───── Exercise data

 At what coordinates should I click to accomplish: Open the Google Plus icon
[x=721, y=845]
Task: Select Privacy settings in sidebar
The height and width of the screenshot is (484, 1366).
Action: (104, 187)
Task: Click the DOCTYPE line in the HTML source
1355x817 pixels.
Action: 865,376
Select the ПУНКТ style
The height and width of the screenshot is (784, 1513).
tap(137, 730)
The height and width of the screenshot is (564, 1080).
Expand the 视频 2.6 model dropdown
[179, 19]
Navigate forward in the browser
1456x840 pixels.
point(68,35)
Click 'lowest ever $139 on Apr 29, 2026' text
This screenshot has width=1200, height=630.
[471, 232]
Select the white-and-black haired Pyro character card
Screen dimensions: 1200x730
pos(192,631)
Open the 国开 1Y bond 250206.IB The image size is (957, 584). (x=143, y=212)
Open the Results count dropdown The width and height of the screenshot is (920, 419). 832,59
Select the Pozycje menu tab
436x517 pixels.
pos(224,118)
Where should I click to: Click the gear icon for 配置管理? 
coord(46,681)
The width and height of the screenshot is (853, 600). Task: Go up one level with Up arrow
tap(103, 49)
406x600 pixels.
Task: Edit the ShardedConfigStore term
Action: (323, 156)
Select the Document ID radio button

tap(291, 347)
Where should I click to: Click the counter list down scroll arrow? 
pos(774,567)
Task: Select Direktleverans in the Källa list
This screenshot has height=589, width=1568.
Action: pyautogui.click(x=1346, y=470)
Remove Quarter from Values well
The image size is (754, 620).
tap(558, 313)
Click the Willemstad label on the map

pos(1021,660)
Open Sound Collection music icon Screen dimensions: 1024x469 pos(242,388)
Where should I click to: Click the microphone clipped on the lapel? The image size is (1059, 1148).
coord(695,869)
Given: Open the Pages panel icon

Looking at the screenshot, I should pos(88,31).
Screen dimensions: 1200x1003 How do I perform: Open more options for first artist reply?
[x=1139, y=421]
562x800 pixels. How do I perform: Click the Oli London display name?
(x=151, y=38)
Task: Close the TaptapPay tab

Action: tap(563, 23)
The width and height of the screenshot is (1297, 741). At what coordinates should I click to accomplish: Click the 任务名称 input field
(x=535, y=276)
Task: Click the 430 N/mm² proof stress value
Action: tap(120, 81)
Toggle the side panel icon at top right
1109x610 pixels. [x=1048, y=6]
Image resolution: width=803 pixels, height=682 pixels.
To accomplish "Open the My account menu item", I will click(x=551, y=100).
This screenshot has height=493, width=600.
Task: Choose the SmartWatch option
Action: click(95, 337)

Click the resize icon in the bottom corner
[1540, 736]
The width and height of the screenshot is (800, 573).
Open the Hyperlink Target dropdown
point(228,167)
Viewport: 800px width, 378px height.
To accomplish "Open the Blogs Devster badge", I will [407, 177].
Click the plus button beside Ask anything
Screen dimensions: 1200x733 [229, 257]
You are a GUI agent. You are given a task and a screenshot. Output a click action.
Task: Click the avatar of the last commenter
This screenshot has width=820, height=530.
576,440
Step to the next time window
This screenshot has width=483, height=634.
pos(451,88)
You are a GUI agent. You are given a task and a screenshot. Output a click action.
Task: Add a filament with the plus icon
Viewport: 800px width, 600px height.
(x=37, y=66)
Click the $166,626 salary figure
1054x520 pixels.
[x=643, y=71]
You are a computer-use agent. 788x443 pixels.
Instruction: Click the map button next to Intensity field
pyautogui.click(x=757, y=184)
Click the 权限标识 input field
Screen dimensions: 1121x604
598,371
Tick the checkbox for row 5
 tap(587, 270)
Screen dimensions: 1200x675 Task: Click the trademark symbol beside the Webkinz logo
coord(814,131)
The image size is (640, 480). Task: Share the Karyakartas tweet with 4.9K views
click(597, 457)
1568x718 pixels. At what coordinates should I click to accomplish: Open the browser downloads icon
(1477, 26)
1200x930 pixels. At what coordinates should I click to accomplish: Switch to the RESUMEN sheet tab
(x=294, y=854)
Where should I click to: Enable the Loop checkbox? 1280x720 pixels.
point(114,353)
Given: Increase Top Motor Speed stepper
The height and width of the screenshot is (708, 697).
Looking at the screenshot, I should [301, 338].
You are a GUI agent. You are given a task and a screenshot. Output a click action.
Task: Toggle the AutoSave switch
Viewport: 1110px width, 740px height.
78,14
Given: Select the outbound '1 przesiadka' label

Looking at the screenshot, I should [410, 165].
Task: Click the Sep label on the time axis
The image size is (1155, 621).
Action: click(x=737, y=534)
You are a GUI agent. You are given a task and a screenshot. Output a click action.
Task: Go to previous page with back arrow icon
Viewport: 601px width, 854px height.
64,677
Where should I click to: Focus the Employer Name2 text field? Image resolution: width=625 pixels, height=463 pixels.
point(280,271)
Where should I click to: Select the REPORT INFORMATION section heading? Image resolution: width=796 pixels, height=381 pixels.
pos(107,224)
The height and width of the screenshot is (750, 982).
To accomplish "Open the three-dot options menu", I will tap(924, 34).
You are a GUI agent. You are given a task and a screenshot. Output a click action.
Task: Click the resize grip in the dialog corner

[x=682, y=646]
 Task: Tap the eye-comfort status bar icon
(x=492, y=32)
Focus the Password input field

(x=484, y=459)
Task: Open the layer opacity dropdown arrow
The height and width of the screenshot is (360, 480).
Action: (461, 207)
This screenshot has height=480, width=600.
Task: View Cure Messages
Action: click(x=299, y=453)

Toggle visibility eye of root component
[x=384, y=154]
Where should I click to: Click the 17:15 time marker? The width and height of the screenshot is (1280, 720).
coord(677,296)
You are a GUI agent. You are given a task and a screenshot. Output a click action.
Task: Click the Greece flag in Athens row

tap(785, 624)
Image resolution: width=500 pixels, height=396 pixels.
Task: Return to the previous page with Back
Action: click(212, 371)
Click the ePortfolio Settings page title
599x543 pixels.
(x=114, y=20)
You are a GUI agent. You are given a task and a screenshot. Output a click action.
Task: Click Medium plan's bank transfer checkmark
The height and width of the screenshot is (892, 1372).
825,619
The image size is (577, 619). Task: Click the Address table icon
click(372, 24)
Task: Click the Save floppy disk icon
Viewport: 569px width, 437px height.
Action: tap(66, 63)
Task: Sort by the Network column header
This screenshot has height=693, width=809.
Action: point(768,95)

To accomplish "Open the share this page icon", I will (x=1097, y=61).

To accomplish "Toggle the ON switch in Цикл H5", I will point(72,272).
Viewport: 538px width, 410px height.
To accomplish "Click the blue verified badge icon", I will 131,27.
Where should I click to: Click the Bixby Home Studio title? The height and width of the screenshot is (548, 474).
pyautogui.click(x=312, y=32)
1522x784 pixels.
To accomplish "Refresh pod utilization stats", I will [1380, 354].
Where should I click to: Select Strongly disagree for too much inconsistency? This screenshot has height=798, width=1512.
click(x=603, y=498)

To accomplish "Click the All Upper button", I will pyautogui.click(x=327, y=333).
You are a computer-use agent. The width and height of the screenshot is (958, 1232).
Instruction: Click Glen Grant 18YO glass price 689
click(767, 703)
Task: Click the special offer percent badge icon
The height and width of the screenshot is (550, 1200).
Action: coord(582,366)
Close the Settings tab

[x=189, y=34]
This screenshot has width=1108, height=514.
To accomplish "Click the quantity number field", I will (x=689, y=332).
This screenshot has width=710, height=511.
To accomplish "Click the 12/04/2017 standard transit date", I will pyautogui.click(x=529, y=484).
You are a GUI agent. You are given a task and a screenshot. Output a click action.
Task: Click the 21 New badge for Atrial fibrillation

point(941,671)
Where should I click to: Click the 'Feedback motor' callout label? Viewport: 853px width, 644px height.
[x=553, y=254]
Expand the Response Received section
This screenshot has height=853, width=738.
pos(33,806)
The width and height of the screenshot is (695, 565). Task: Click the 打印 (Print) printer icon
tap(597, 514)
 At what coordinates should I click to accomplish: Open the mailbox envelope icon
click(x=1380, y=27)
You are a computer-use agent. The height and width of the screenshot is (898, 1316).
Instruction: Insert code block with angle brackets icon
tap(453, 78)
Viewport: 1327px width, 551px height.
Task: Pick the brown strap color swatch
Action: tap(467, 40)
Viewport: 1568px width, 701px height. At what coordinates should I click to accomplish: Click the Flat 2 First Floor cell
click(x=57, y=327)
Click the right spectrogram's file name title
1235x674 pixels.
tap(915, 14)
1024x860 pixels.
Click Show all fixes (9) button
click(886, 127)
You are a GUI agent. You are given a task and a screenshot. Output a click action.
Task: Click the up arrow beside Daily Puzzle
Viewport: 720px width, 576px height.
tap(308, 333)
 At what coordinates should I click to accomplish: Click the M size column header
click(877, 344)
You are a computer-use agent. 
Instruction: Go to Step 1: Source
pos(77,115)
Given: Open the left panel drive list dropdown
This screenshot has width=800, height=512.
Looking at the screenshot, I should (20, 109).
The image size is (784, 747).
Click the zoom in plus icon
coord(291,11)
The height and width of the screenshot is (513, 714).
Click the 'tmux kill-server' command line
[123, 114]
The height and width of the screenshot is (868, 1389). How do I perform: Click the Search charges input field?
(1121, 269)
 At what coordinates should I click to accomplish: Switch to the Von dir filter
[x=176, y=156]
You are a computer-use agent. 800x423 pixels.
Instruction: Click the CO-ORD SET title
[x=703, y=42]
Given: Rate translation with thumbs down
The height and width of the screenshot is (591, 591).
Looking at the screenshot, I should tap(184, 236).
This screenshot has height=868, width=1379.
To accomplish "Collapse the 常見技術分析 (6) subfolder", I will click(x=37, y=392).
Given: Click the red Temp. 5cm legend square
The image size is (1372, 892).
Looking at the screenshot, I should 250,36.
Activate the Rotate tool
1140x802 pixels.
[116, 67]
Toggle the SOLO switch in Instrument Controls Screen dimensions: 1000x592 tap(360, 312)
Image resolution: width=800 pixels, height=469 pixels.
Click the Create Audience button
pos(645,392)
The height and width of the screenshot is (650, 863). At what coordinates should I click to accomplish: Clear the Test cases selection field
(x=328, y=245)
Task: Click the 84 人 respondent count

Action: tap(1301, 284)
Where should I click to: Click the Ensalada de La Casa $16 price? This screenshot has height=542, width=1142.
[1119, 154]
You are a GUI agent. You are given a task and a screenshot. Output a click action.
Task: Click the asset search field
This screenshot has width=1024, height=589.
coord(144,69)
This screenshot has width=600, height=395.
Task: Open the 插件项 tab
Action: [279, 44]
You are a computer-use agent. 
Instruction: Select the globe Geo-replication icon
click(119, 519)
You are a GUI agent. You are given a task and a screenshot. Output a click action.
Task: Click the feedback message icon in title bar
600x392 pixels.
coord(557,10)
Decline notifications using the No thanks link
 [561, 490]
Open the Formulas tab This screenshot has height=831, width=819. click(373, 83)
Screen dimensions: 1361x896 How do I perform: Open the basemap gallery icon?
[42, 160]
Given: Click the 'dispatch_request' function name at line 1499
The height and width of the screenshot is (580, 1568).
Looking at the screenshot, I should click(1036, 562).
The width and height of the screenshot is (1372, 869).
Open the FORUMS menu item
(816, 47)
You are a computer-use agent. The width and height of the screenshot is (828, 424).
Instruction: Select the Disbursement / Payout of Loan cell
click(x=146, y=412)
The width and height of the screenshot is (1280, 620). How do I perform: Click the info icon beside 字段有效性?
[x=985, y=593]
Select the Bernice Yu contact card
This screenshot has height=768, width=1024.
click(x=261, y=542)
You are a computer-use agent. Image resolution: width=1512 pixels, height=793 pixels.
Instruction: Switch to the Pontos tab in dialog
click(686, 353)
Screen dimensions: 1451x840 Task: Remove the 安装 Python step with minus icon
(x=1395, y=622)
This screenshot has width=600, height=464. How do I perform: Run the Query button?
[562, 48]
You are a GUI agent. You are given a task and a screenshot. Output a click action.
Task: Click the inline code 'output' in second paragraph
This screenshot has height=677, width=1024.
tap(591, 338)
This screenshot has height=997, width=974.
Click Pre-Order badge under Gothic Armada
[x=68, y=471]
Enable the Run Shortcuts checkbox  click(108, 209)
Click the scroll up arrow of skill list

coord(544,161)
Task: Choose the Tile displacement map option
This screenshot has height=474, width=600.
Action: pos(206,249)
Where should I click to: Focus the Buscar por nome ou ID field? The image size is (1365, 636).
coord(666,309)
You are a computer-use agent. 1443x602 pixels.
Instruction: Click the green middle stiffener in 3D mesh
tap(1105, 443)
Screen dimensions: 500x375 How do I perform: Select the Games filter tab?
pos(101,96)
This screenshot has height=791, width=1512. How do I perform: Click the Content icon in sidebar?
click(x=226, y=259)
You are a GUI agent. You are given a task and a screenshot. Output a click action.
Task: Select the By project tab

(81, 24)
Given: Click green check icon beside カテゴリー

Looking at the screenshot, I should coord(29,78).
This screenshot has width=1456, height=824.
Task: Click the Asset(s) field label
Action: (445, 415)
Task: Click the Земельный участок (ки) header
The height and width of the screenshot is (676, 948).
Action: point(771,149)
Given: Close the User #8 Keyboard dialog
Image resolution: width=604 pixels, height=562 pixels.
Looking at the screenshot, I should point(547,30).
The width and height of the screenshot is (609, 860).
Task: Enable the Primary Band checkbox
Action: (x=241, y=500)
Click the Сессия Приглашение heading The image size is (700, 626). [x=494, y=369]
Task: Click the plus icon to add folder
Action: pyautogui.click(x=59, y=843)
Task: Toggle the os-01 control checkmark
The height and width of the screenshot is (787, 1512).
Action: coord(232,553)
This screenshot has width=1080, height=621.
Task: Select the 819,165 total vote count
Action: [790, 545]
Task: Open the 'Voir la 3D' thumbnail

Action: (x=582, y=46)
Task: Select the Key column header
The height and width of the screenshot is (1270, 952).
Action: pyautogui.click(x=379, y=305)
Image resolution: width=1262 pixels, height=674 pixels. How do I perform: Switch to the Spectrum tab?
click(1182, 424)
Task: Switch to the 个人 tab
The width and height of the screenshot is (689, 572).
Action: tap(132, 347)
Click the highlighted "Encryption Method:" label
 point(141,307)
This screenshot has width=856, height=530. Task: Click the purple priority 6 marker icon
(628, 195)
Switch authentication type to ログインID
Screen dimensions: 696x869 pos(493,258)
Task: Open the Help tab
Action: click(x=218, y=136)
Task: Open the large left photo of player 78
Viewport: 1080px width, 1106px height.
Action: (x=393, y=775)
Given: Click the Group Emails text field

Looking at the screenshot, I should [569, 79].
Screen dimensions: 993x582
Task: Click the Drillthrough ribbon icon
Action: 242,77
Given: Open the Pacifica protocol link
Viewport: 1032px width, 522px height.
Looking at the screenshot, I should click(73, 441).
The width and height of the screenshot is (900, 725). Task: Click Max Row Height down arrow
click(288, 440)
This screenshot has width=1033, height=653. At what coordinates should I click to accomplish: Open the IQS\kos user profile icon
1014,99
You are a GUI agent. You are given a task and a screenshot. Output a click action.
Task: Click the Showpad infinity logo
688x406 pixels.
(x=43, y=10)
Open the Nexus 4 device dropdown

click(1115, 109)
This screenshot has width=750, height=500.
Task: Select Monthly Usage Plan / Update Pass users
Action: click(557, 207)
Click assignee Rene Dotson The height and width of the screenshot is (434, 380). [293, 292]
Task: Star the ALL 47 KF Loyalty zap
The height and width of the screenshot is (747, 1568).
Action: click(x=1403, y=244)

──────────

■ Work task
Return every line above where "checkmark" appears.

■ Your solution
Task: Click Medium plan's bank transfer checkmark
Task: Toggle the os-01 control checkmark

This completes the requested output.